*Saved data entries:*
────────

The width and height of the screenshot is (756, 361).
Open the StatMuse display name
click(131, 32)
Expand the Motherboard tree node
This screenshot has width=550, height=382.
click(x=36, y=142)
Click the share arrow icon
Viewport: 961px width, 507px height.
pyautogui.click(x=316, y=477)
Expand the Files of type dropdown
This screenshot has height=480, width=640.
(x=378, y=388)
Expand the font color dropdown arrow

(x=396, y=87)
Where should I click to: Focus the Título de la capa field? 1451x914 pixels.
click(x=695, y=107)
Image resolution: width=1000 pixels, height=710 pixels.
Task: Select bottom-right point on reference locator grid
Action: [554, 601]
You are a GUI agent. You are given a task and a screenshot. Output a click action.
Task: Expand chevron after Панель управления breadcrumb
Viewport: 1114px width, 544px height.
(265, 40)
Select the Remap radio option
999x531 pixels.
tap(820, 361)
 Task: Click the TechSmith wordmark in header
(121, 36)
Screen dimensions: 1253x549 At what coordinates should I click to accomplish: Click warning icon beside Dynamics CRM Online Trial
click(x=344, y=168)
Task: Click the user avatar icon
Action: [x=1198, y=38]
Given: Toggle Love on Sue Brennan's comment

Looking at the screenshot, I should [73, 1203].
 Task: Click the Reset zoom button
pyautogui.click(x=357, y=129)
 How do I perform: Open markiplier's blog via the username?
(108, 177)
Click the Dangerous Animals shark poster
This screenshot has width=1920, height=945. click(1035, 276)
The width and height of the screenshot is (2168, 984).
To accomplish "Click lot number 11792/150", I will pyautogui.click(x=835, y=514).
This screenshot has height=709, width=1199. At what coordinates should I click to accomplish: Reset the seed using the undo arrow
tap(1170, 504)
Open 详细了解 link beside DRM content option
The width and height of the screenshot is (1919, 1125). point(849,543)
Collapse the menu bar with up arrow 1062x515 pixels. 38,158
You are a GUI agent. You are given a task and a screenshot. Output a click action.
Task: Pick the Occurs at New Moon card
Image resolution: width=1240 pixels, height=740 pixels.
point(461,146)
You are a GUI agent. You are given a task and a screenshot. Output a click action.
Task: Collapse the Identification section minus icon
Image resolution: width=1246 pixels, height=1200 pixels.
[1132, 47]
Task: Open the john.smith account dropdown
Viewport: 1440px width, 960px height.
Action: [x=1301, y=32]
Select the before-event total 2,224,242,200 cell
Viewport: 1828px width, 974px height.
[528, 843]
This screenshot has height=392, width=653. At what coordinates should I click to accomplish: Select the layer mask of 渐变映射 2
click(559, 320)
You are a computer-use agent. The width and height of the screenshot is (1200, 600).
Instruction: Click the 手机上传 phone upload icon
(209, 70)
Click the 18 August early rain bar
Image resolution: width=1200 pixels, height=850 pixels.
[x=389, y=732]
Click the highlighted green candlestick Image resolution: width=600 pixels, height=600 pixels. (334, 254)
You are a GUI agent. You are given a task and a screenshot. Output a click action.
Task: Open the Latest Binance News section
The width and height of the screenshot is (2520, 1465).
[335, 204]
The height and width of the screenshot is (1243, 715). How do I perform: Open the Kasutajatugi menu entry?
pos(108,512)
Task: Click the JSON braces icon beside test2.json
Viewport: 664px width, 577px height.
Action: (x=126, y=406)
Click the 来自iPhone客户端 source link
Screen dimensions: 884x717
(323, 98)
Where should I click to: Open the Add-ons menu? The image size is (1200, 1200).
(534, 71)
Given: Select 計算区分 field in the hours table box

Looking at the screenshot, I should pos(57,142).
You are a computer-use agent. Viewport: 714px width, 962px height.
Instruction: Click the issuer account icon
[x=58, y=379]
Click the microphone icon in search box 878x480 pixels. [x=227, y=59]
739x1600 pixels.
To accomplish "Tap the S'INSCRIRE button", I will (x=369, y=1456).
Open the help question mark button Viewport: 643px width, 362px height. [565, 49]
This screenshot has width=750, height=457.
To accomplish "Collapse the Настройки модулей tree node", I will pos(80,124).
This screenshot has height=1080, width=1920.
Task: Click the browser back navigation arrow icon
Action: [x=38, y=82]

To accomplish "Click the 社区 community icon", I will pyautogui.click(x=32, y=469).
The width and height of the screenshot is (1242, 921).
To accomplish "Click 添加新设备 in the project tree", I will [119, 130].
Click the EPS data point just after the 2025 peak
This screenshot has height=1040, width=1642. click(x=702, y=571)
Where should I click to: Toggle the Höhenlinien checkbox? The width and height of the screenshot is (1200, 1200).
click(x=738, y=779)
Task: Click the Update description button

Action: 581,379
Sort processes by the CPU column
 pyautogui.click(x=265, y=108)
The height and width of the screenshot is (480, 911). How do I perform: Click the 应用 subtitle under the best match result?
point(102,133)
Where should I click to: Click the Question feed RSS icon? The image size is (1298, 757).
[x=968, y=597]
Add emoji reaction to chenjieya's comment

────────

Print all of the data exactly as it stands above.

*COMPLETED TASK:*
The width and height of the screenshot is (756, 361).
Open the StatMuse display name
click(131, 32)
Expand the Motherboard tree node
This screenshot has width=550, height=382.
click(x=36, y=142)
Click the share arrow icon
Viewport: 961px width, 507px height.
pyautogui.click(x=316, y=477)
Expand the Files of type dropdown
This screenshot has height=480, width=640.
(x=378, y=388)
Expand the font color dropdown arrow

(x=396, y=87)
Where should I click to: Focus the Título de la capa field? 1451x914 pixels.
click(x=695, y=107)
Image resolution: width=1000 pixels, height=710 pixels.
Task: Select bottom-right point on reference locator grid
Action: [554, 601]
You are a GUI agent. You are given a task and a screenshot. Output a click action.
Task: Expand chevron after Панель управления breadcrumb
Viewport: 1114px width, 544px height.
(265, 40)
Select the Remap radio option
999x531 pixels.
tap(820, 361)
 Task: Click the TechSmith wordmark in header
(121, 36)
Screen dimensions: 1253x549 At what coordinates should I click to accomplish: Click warning icon beside Dynamics CRM Online Trial
click(x=344, y=168)
Task: Click the user avatar icon
Action: [x=1198, y=38]
Given: Toggle Love on Sue Brennan's comment

Looking at the screenshot, I should [73, 1203].
 Task: Click the Reset zoom button
pyautogui.click(x=357, y=129)
 How do I perform: Open markiplier's blog via the username?
(108, 177)
Click the Dangerous Animals shark poster
This screenshot has width=1920, height=945. click(1035, 276)
The width and height of the screenshot is (2168, 984).
To accomplish "Click lot number 11792/150", I will pyautogui.click(x=835, y=514).
This screenshot has height=709, width=1199. At what coordinates should I click to accomplish: Reset the seed using the undo arrow
tap(1170, 504)
Open 详细了解 link beside DRM content option
The width and height of the screenshot is (1919, 1125). point(849,543)
Collapse the menu bar with up arrow 1062x515 pixels. 38,158
You are a GUI agent. You are given a task and a screenshot. Output a click action.
Task: Pick the Occurs at New Moon card
Image resolution: width=1240 pixels, height=740 pixels.
point(461,146)
You are a GUI agent. You are given a task and a screenshot. Output a click action.
Task: Collapse the Identification section minus icon
Image resolution: width=1246 pixels, height=1200 pixels.
[1132, 47]
Task: Open the john.smith account dropdown
Viewport: 1440px width, 960px height.
Action: [x=1301, y=32]
Select the before-event total 2,224,242,200 cell
Viewport: 1828px width, 974px height.
[528, 843]
This screenshot has height=392, width=653. At what coordinates should I click to accomplish: Select the layer mask of 渐变映射 2
click(559, 320)
You are a computer-use agent. The width and height of the screenshot is (1200, 600).
Instruction: Click the 手机上传 phone upload icon
(209, 70)
Click the 18 August early rain bar
Image resolution: width=1200 pixels, height=850 pixels.
[x=389, y=732]
Click the highlighted green candlestick Image resolution: width=600 pixels, height=600 pixels. (334, 254)
You are a GUI agent. You are given a task and a screenshot. Output a click action.
Task: Open the Latest Binance News section
The width and height of the screenshot is (2520, 1465).
[335, 204]
The height and width of the screenshot is (1243, 715). How do I perform: Open the Kasutajatugi menu entry?
pos(108,512)
Task: Click the JSON braces icon beside test2.json
Viewport: 664px width, 577px height.
Action: (x=126, y=406)
Click the 来自iPhone客户端 source link
Screen dimensions: 884x717
(323, 98)
Where should I click to: Open the Add-ons menu? The image size is (1200, 1200).
(534, 71)
Given: Select 計算区分 field in the hours table box

Looking at the screenshot, I should pos(57,142).
You are a computer-use agent. Viewport: 714px width, 962px height.
Instruction: Click the issuer account icon
[x=58, y=379]
Click the microphone icon in search box 878x480 pixels. [x=227, y=59]
739x1600 pixels.
To accomplish "Tap the S'INSCRIRE button", I will (x=369, y=1456).
Open the help question mark button Viewport: 643px width, 362px height. [565, 49]
This screenshot has width=750, height=457.
To accomplish "Collapse the Настройки модулей tree node", I will pos(80,124).
This screenshot has height=1080, width=1920.
Task: Click the browser back navigation arrow icon
Action: [x=38, y=82]

To accomplish "Click the 社区 community icon", I will pyautogui.click(x=32, y=469).
The width and height of the screenshot is (1242, 921).
To accomplish "Click 添加新设备 in the project tree", I will [119, 130].
Click the EPS data point just after the 2025 peak
This screenshot has height=1040, width=1642. click(x=702, y=571)
Where should I click to: Toggle the Höhenlinien checkbox? The width and height of the screenshot is (1200, 1200).
click(x=738, y=779)
Task: Click the Update description button

Action: 581,379
Sort processes by the CPU column
 pyautogui.click(x=265, y=108)
The height and width of the screenshot is (480, 911). How do I perform: Click the 应用 subtitle under the best match result?
point(102,133)
Where should I click to: Click the Question feed RSS icon? The image size is (1298, 757).
[x=968, y=597]
Add emoji reaction to chenjieya's comment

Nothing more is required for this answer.